■ TEXT SEGMENT
— Start —

# Odyssey Raft material



## OregonRafter (Jan 30, 2013)

Considering it says "Rubber" on the label I'd treat it like a hypalon/neoprene boat for repair purposes.


----------



## Cap'n RedBeard (Apr 29, 2010)

I have an old 1990's 14' Odyssey that has a Toyo Tire tag too. I was wondering what it was made out of as well.


----------



## zbaird (Oct 11, 2003)

All the odyssey boats I have ever seen have been PVC but I haven't seen one that old. The rubber and tire company may be an indicator that it is rubber but who knows. 
I could tell you quickly if I saw the boat. If you are in the Denver area and want to swing by with it I'd let you know.


----------



## raftguide08 (Mar 7, 2016)

I'm in Utah, but thanks for the offer


----------



## formerflatlander (Aug 8, 2013)

I thought I saw a thread on construction materials 1-2 years ago here (?). A quick search might turn up those details. Or it was possibly an article posted to a thread.


----------



## cschmidt1023 (Jan 27, 2015)

The good news is you can patch PVC with hypalon so you might as well just buy hypalon patch material.

It seems highly likely that it is hypalon/neoprene anyways.


----------



## raftguide08 (Mar 7, 2016)

Really? I didnt know hypolon material would work on PVC. You've done it? I guess I could just do a little experiment. Thanks for the tip


----------



## zbaird (Oct 11, 2003)

Its all about the glue. If you use Stabond, the glue bonds to the material on both sides and it is the glue bonding to itself so that would work fine. Sand the boat and clean the boat with acetone, which works fine for both, and you should get a fine bond.


----------



## lncoop (Sep 10, 2010)

It's hypalon. I used to have a fourteen footer just like it that I bought from an outfitter in Oregon. Used and abused it for four years or so and never had any issues with it other than the self inflicted kind. The floor leaked of course, but I just dealt with that. What finally did it in was a drop onto a sharp corner of a trailer. I repaired it but not very well and it was at the end of its life cycle anyway, so it's now patch material for a buddy's ill conceived acquisition. Several people begged me to sell it to them (used rafts are scarce around here) but my stupid conscience got in the way.

— End —

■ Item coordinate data
— Start —

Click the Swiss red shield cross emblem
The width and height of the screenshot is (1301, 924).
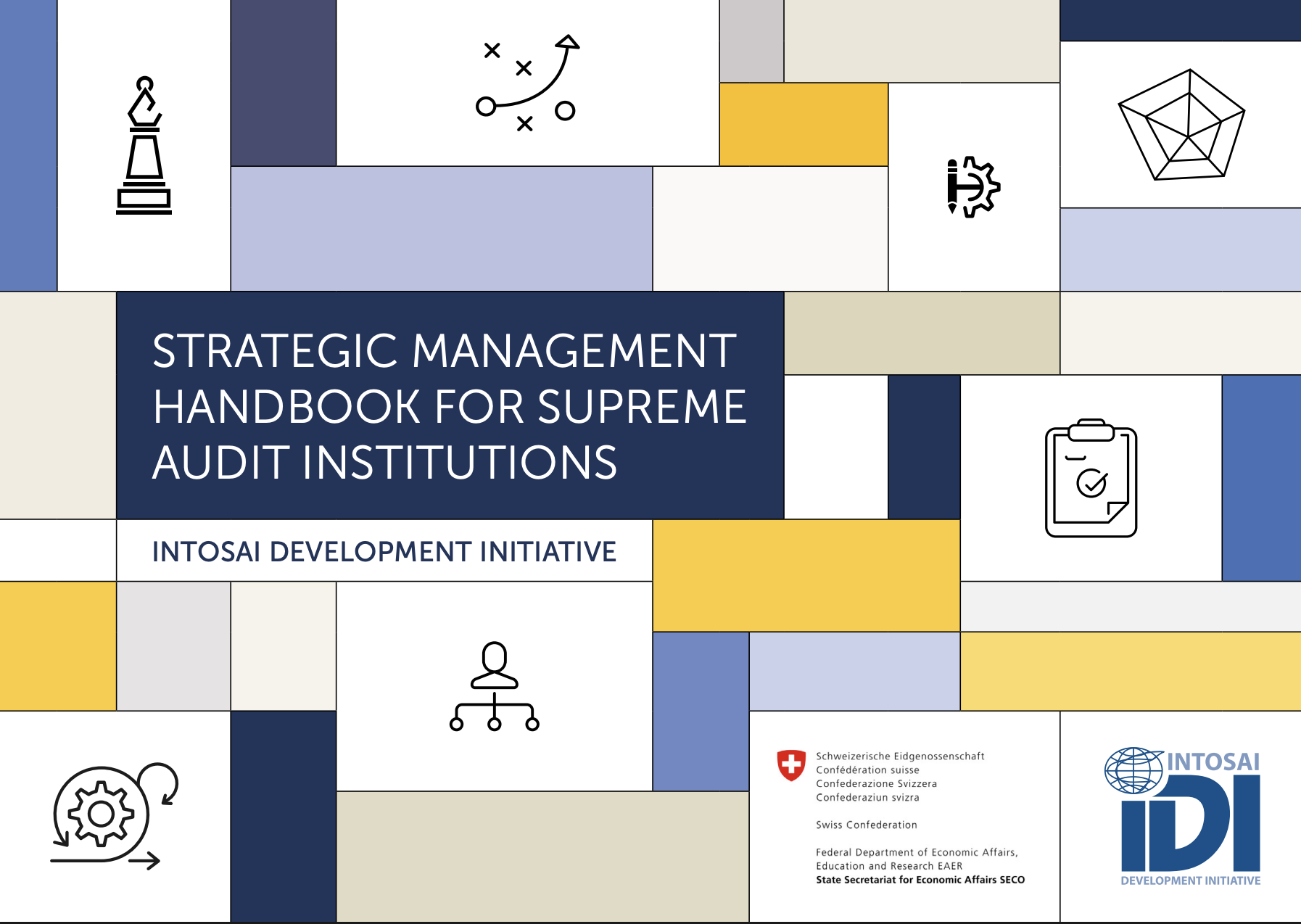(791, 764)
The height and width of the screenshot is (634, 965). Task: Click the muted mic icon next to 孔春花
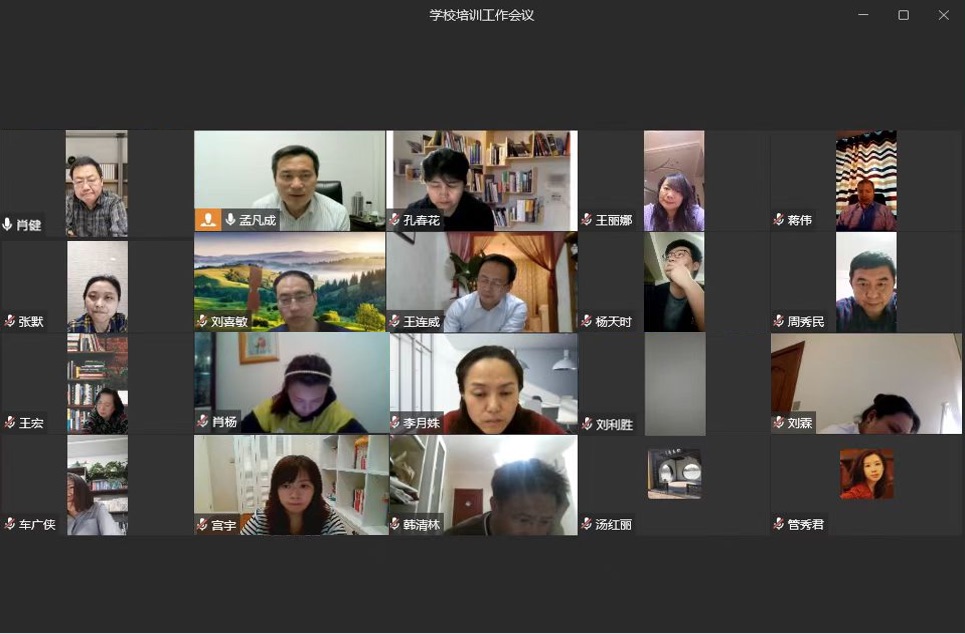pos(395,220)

— End —

■ THE REQUEST
Summarize the forum thread on Odyssey raft material in two sentences.

■ RESULT FOR THIS EXERCISE
Posters discuss whether an old Odyssey raft with a Toyo Tire tag and a "Rubber" label is made of PVC or hypalon/neoprene, and one poster who owned a fourteen-footer like it says it is hypalon. For repairs, they note that hypalon patch material also works on PVC if it is bonded with Stabond after the boat is sanded and cleaned with acetone.